Five girls, around ages 7-12, stood crying in a line behind the officers.
I’ll admit, at first I thought they were faking it. I thought they were trying to make us feel sorry for them so that we wouldn’t try to find the camera. Then I saw one of the officers pull a stick out from under the counter and taunt the girls with it.
The cries grew louder as the officer laughed. My rationale went out the window and I yelled at him that it wasn’t funny. I don’t even know how well he spoke English.
Seconds turns to minutes as we waited for something to happen in that depressing little room. I wonder how often someone walked in there with a question and actually walked out with an answer… something tells me not very often. Time passed. The children got louder. More men came in. There was no sign of the camera.
I’m not sure if the officer was bored or just thought he was funny, but he turned around and smacked one of the little girls across the face.
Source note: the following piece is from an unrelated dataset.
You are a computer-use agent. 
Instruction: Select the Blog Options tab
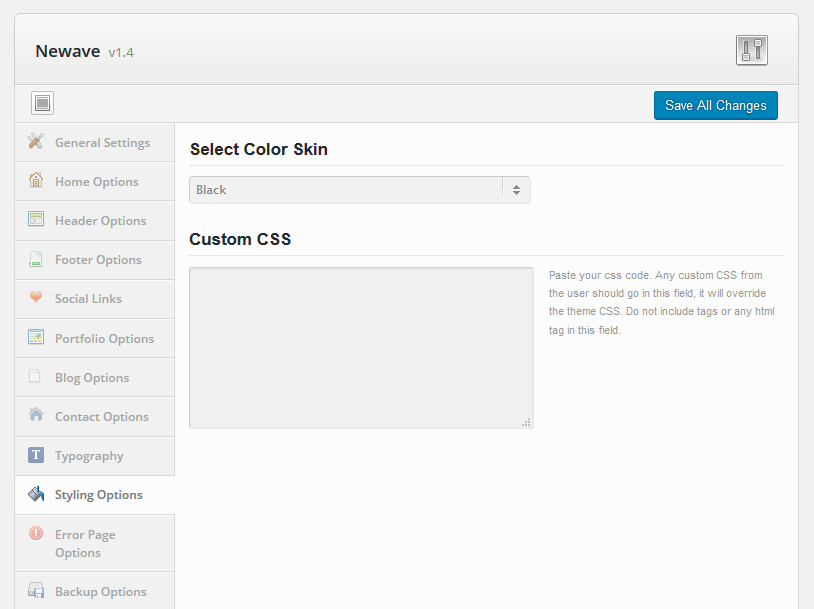94,377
Can you imagine being slapped by a police officer at 10 years old? Just smacked, right across the face?
I was pissed.
There is no other way to say it. Infuriated maybe, but that police officer was not going to get away with that. Well, at least not without me saying anything.
I yelled at him. I screamed across the counter. I told him that he was abusing the very people he was supposed to be protecting. I told him it wasn’t funny as he laughed in my face.
Some people get really worried when I tell this story because they think I was in a very dangerous position. At the time I had absolutely no thought of danger in my mind. Looking back, that definitely wasn’t the smartest thing to do, but it was a natural reaction.
What would you do if you saw that?
Nothing bad happened to me. Eventually, after a lot of arguing and yelling (somehow the police station filled with people… don’t really remember how that happened) I took the five girls home. Just me. My friends that were with me stayed at the police station for a bit longer as I practically ran to the door, pushing the girls in front of me until we were out of that awful building. I had the two littlest ones right next to me, one under each arm, as we walked back to the area where they lived. One was hyperventilating, and the other was crying softly.
Tears started to stream down my face. I couldn’t help it.
It wasn’t so much that the policeman had hit a child. It was so much more than that. How could there be a country where that was ok? How could there be corruption that manifested itself in the endorsed abuse of a child? How much justice could actually prevail under such leadership?
How will these children ever feel safe and protected if trouble strikes?
I don’t know. I do know that God cares more about them than I do, and if they need someone to get them out of trouble or yell at a stinky mean police officer, he will provide someone to do that.
I found out later that my friends didn’t follow me home because they stayed and prayed for the police officer. How crazy is that? The body of Christ is so diverse, but also complete, that how they responded was completely different than how I responded. But it was needed. He needed to know that God had more for him than to pick on small children. And now he does.
This moment became huge for me because through it I realized that I have a huge passion for justice. In that moment, face to face with injustice, I couldn’t just stand there. I physically couldn’t. I had to move. It’s an important thing to know- what in your life stirs you so much that you MUST react?
When have you seen injustice? What did you do to stop it? What can we do to stop it?